There are a number of simple things you can do to attract birds to your nest boxes and ensure that they nest successfully.  Try these tips and enjoy your success.

Location

  • If you want to attract bluebirds, locate your nest boxes in the open, on mowed turf greater than 10 feet away from any trees and greater than 100 feet from water.  Eggs are pale blue and nests are constructed of woven grass.

  • Tree swallows often nest in close proximity to one another and prefer open sites where they feed on insects while in flight. Tree swallows will readily take up residence in boxes placed close to water, and may compete with bluebirds for boxes placed in open areas. Nests are made of woven grass lined with feathers; eggs are white.

  • House wrens appear to be generalists, nesting in all locations and having similar success in all locations.  House wrens will often construct “dummy nests,” stuffing nest boxes with small twigs, but not nesting in them.  These nests serve to keep other birds out of a house wren’s territory. Eggs are white heavily marked with browns.
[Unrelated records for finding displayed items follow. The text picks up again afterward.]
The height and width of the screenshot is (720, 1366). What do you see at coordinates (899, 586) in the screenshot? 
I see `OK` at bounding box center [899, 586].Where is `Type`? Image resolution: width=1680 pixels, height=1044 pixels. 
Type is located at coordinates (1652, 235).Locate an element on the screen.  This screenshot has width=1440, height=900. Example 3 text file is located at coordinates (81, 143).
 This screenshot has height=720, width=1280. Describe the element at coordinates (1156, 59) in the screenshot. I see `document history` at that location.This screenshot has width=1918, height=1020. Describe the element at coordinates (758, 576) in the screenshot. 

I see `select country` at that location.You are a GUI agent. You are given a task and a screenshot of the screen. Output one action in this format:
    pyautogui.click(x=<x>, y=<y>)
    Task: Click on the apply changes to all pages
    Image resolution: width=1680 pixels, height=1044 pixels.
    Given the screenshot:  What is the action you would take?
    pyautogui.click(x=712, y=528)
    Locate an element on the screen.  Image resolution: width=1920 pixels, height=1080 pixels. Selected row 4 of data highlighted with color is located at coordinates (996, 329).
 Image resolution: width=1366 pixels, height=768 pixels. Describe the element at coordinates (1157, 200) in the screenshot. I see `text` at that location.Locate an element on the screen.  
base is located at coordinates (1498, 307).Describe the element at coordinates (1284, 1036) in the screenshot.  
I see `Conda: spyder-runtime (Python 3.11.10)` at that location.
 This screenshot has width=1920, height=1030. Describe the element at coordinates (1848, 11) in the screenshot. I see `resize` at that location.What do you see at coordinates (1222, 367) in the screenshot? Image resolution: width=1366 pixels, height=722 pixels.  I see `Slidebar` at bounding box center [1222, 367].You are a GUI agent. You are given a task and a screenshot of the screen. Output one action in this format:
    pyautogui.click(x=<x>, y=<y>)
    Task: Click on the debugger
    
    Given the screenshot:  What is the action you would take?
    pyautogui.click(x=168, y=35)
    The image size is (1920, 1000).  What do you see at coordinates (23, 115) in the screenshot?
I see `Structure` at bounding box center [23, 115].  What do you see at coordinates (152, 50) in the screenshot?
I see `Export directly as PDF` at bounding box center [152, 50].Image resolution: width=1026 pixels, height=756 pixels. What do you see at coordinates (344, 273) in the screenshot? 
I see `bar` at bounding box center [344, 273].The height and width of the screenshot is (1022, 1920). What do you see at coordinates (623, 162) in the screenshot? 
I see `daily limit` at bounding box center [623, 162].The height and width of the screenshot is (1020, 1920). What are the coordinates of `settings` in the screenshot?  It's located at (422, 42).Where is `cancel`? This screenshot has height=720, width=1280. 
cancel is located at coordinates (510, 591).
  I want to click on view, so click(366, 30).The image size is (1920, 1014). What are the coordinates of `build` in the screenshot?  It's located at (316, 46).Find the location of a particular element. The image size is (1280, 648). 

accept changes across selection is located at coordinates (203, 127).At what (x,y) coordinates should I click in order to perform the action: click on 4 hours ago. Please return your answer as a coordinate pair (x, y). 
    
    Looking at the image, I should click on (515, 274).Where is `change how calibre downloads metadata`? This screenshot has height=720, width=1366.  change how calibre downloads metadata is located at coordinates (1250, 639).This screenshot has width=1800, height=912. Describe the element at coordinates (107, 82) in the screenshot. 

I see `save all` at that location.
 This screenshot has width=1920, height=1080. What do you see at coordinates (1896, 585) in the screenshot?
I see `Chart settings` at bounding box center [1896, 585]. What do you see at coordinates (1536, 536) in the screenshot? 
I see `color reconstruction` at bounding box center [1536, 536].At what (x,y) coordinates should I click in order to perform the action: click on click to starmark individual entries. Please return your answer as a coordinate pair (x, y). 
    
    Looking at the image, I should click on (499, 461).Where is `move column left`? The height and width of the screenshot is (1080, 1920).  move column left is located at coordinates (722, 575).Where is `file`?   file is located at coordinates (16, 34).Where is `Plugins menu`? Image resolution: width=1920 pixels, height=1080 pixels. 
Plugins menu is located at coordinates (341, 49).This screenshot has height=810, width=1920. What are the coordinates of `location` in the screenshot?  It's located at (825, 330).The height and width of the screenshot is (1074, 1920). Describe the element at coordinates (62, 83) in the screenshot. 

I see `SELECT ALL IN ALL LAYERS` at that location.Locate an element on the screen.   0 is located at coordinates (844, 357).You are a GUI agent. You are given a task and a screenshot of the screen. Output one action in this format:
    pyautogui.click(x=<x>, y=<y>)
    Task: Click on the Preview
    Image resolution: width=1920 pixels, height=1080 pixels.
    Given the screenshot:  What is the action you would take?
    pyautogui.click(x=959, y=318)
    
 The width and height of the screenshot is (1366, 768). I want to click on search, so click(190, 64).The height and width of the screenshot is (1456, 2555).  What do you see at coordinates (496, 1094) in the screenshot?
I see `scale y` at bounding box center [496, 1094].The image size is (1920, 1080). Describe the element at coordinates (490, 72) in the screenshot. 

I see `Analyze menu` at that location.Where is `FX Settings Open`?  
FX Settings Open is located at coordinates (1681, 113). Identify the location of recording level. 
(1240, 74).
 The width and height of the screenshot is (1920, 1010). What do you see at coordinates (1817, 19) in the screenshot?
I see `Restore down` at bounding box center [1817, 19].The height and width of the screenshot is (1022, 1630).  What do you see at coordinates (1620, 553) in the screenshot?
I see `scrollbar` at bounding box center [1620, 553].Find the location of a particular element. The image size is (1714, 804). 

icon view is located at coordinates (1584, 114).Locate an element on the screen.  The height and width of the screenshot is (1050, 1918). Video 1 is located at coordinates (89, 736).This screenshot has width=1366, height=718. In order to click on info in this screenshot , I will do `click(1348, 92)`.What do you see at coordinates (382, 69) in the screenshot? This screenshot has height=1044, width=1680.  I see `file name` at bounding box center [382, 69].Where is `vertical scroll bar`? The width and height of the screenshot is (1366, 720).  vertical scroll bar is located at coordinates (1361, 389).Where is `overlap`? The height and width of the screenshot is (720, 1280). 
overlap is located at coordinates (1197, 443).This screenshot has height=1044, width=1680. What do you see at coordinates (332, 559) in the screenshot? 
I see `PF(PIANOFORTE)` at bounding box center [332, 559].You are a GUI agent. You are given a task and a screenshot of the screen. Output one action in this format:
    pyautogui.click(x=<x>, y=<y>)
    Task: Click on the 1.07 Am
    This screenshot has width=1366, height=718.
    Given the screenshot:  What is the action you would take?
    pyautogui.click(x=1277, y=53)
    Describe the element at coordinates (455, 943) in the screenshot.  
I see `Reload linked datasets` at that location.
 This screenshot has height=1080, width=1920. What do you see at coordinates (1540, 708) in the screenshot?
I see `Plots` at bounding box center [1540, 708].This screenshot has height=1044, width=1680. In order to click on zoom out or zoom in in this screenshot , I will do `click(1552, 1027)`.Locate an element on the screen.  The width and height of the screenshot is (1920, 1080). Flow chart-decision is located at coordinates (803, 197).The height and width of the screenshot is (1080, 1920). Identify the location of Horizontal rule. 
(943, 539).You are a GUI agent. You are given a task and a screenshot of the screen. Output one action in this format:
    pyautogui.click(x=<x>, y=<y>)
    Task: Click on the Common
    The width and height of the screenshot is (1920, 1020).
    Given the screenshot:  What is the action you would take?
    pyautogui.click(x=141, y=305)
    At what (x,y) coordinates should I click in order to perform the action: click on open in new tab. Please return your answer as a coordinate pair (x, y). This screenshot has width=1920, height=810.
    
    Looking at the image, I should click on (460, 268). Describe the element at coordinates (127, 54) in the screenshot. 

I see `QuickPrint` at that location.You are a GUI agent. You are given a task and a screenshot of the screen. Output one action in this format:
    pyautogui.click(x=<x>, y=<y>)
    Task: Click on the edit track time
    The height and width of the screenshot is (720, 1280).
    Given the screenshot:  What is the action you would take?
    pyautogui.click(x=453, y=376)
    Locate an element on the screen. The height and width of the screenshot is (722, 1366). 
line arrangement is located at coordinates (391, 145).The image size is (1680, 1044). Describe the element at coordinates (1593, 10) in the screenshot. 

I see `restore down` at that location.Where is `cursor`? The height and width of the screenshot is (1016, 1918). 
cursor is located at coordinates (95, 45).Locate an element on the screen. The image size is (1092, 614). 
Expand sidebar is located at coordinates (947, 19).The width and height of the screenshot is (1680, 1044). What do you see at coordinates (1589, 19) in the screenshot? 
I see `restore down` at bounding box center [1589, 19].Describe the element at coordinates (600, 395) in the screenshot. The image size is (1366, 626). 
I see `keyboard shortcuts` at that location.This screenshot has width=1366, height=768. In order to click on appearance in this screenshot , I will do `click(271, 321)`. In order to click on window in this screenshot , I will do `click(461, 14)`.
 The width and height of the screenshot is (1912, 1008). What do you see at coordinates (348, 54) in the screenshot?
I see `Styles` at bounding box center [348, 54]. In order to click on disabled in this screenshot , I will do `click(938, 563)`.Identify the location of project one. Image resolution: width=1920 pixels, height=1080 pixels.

  • Chickadees or nuthatches commonly use nest boxes, generally placed in or close to woods.  Chickadee nests are lined with plant down, moss, feathers, and hair; eggs are white with pale reddish-brown markings.  Nuthatches nests and eggs are similar to chickadees with bark shreds, hair, and small feathers used as nesting materials and white to pinkish-white eggs marked with reddish-brown.

Monitoring

Briefly open your nest boxes every week or two to monitor progress.  It’s fun to watch the nest take shape, see the eggs laid, and then observe the young as they grow.  Monitoring enables you to record how many young birds fledge successfully each year and share your good results with others.

 

Predator Guards

Recent research suggests that predator guards are highly effective in preventing mammals and snakes from preying on bird eggs and young.  “If a box is worth erecting and monitoring, it’s worth protecting,” says Dr. Mark Stanback, Associate Professor of Biology at Davidson College in North Carolina.  Stanback and his students studied tree mounted nest boxes on golf courses over several years.  They discovered that raccoons, cats, and opossums were responsible for just over half of the 385 cases of predation they noted, while snakes were responsible for the remaining nest failures. 

 

Stanback and his students also compared nesting success in boxes mounted on poles provided with stovepipe-style predator guards versus those mounted on trees.  Nests in tree boxes suffered a 28 percent predation rate.  Those with predator guards suffered only a two percent predation rate.  

 

Yearly clean out

Remove old nests once the young have fledged.  Since the box is used as a cradle, rather than a house, the young birds don’t need it once they are old enough to fly.  An old paint scraper is a useful tool for lifting out the used nest.  Cleaning out the box will prevent a build up of mites and other parasites that prey on birds.